Ce que réfutent de nombreux patients. Sur le site electrochocs.sosblog.fr, certains affirment avoir d’énormes black-out, comme Judith, soignée pour une dépression majeure. Elle raconte: «Mon état s’est amélioré, mais depuis, je suis victime d’amnésie totale concernant plusieurs mois de ma vie (période des ECT)… Je n’ai pas souvenir de mon état, des personnes que j’ai connues alors ni de ce que j’ai pu faire.» Mais difficile de faire la part des choses entre les effets des électrochocs et ceux de la maladie.
Même si dans le milieu psychiatrique son efficacité est désormais admise, certains restent réticents face à cette thérapeutique. «La mémoire, c’est le fondement de l’être humain, de la vie, explique Jocelyne Méchali, psychiatre à la Fondation Bon Sauveur à Albi, qui reconnaît une aversion tout à fait subjective pour les électrochocs.» Selon elle, la supériorité des ECT sur les médicaments n’est pas prouvée. «On pratique toujours des ECT sur des patients qui prennent déjà des antidépresseurs, donc on ne peut pas évaluer leur efficacité réelle. Et puis, dans l’histoire de la psychiatrie, on a vu faire tellement de choses barbares avec des arguments qui paraissaient valables…»
«C’est le meilleur traitement anti-suicide!», fait valoir pour sa part William de Carvalho, qui regrette qu’en raison de ces réticences idéologiques notamment, certains secteurs hospitaliers ne soient toujours pas équipés en ECT. Pour lui, finalement, les pertes de mémoire sont un moindre mal, quand on est face à quelqu’un qui est à deux doigts de se suicider.
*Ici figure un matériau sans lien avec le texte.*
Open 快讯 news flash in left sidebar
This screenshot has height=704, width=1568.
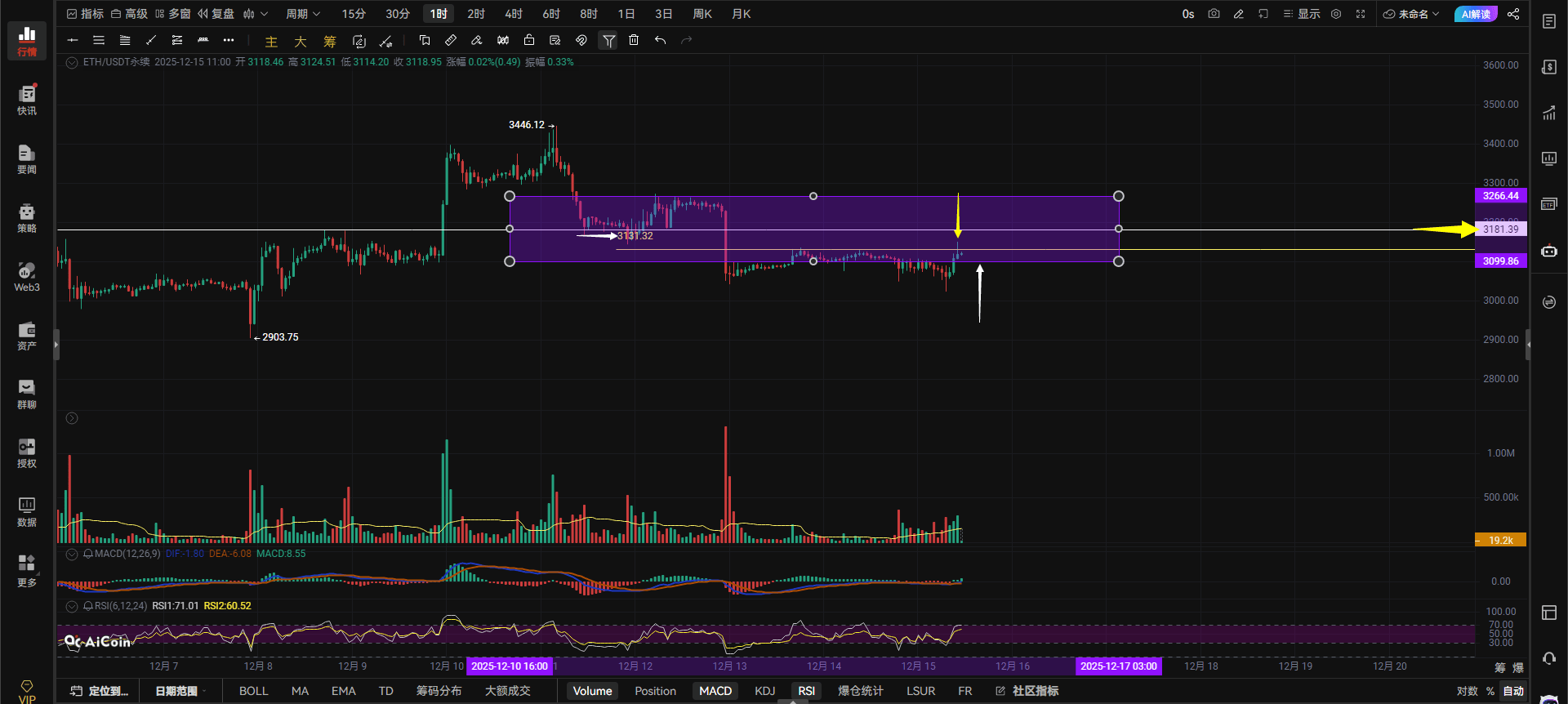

«Il ne faut pas oublier que les maladies mentales tuent, souligne Bernard Odier. En 1935, avant les ECT, 35% des malades qui rentraient en hôpital psychiatrique mouraient dans l’année. Aujourd’hui, cette proportion est infime.» En 2009, 421.245 personnes ont été hospitalisées selon le rapport de l’Igas, qui indique par ailleurs que 215 patients sont morts cette année-là dans un service de santé mentale. Bernard Odier nuance: «La psychiatrie est quelque chose de très complexe. Imaginez qu’il a été plus simple de connaître le fonctionnement d’un cœur que celui du cerveau. Nous en sommes au stade où la position raisonnable, c’est l’impossibilité de trancher.»
Un tel traitement ne peut de toute façon pas laisser indifférent. Pour Bernard Odier, «il y a un lien profond entre la mélancolie –cette pathologie dans laquelle on retourne son agressivité contre soi– et le fait que pour traiter cette monstruosité on utilise un traitement qui fait peur». Comme une sorte «d’équilibre des périls…»
Aurore Lartigue
(1) Analyse d’accidents en psychiatrie et propositions pour les éviter, Françoise Lalande et Carole Lepine, Inspection générale des affaires sociales, mai 2011.
(2) En France du moins car en 2009, en Chine, le ministère de la Santé a dû intervenir pour interdire l’usage des électrochocs pour traiter les accros du net!